Streaming Decompressor #51

cccs-sadugas · 2020-07-13T16:19:10Z

Pull Request Overview

This pull request implements issue #10 .

It is currently dependant on #50 .

Testing Strategy

This pull request was tested by...

Added relevant unit tests.
Added relevant end-to-end tests (such as .lzma, .lzma2, .xz files).

Supporting Documentation and References

This implementation is based off of the LzmaDec_TryDummy function in libhtp's port of the LZMA SDK.

TODO

Could hide this under a feature flag upon request.

Benchmarks

I added a benchmark decompress_stream_big_file that shows that streaming decompression is actually after. This could be related better memory management.

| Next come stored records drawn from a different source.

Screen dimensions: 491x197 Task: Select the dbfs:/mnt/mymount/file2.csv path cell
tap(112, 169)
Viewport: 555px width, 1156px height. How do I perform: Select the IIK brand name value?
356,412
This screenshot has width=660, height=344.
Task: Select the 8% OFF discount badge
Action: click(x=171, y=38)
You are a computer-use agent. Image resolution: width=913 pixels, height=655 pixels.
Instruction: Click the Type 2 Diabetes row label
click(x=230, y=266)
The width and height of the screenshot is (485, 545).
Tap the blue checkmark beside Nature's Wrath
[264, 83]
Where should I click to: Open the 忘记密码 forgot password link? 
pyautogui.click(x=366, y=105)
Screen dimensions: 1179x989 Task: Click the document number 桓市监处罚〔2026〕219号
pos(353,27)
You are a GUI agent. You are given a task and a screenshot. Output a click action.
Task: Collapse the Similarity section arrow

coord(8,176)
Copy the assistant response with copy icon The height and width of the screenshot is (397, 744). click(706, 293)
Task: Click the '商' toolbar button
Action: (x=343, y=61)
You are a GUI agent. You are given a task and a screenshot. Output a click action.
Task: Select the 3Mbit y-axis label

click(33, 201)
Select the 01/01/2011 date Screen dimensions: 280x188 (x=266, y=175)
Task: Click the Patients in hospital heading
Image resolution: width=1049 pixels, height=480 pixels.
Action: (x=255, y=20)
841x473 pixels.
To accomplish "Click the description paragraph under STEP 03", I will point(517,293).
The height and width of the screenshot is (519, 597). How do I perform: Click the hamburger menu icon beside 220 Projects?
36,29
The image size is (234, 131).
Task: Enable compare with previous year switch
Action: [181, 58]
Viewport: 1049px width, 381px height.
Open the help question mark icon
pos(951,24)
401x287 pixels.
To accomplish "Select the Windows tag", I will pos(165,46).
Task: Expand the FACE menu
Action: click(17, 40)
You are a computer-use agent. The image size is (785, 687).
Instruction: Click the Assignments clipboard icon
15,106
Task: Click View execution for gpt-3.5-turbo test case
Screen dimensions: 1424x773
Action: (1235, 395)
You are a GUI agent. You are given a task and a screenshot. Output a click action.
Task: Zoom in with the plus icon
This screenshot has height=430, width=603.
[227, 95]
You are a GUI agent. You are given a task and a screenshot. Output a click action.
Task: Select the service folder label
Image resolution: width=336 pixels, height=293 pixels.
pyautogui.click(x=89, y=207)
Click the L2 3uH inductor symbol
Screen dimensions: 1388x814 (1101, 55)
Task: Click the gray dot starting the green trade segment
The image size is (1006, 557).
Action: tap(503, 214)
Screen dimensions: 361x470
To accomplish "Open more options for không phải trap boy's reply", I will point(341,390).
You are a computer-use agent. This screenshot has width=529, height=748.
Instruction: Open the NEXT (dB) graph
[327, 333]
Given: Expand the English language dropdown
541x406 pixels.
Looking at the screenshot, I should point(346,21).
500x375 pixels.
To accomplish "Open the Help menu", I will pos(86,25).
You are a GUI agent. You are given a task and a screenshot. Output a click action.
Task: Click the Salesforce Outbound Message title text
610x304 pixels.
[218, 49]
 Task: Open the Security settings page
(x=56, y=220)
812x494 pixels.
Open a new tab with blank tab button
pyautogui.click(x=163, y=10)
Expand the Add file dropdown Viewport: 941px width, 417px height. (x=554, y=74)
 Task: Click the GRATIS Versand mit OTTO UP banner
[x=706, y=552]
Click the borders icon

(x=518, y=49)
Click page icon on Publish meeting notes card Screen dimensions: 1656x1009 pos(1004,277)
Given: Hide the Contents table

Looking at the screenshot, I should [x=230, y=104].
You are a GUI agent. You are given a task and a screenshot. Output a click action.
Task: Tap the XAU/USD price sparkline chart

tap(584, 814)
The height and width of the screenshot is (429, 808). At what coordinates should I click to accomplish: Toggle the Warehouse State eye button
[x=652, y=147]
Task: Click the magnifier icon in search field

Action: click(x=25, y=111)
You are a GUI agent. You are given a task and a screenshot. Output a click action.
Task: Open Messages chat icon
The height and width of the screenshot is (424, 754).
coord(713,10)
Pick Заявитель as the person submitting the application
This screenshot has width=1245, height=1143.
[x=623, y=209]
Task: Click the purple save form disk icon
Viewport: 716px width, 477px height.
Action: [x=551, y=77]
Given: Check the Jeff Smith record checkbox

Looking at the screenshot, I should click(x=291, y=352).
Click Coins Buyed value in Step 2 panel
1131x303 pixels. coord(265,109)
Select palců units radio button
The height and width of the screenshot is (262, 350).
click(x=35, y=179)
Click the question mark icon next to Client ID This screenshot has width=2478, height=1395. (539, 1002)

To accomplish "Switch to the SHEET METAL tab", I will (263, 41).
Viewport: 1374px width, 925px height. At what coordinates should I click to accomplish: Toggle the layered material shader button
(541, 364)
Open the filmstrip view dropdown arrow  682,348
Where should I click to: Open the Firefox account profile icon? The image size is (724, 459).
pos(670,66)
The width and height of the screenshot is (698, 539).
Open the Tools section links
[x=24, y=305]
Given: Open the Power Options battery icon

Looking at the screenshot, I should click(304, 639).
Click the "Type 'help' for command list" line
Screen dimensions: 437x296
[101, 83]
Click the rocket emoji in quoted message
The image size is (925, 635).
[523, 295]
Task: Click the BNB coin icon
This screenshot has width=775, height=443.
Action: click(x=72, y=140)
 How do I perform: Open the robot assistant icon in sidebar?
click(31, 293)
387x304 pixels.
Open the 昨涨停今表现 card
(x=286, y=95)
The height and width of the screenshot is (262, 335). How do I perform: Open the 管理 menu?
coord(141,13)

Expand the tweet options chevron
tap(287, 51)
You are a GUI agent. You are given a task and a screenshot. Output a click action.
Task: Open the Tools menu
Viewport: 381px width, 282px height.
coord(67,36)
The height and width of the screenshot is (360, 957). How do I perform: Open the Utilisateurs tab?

CPU: Intel(R) Core(TM) i7-1065G7 @ 1.30 GHz
RAM: 16Gb @ 4267 MHz
OS: Docker Windows Ubuntu 20.04 LTS

master

test compress_65536                  ... bench:   2,689,440 ns/iter (+/- 667,102)
test compress_empty                  ... bench:       1,629 ns/iter (+/- 346)
test compress_hello                  ... bench:       2,278 ns/iter (+/- 430)
test decompress_after_compress_65536 ... bench:   3,655,315 ns/iter (+/- 6,067,710)
test decompress_after_compress_empty ... bench:       3,977 ns/iter (+/- 1,797)
test decompress_after_compress_hello ... bench:       4,633 ns/iter (+/- 1,811)
test decompress_big_file             ... bench:   7,079,015 ns/iter (+/- 2,228,350)
test decompress_huge_dict            ... bench:       5,359 ns/iter (+/- 4,065)

streaming-decompressor

test compress_65536                  ... bench:   2,746,007 ns/iter (+/- 1,179,775)
test compress_empty                  ... bench:       1,618 ns/iter (+/- 1,428)
test compress_hello                  ... bench:       3,729 ns/iter (+/- 4,189)
test decompress_after_compress_65536 ... bench:   3,134,650 ns/iter (+/- 2,263,524)
test decompress_after_compress_empty ... bench:       3,747 ns/iter (+/- 1,575)
test decompress_after_compress_hello ... bench:       4,558 ns/iter (+/- 1,288)
test decompress_big_file             ... bench:   7,212,875 ns/iter (+/- 2,376,085)
test decompress_huge_dict            ... bench:       4,633 ns/iter (+/- 7,197)
test decompress_stream_big_file      ... bench:   6,670,270 ns/iter (+/- 2,605,148)

Adds a memlimit configuration option for decompression. If the dict buffer's memory limit is exceeded, decompression will fail with an LZMAError. Additional functions were added to reduce the amount of breaking changes in the library.

Move the memlimit check so that it only occurs when we are resizing the buffer.

Changes `LZBuffer` trait to consume the output sink instead of holding a reference to it. This makes it easier to store the sink and avoids self-referential structs. It also makes sense for the buffer to own the sink while it is performing decompression. This also adds the methods `get_ref` and `get_mut` to access the output sink.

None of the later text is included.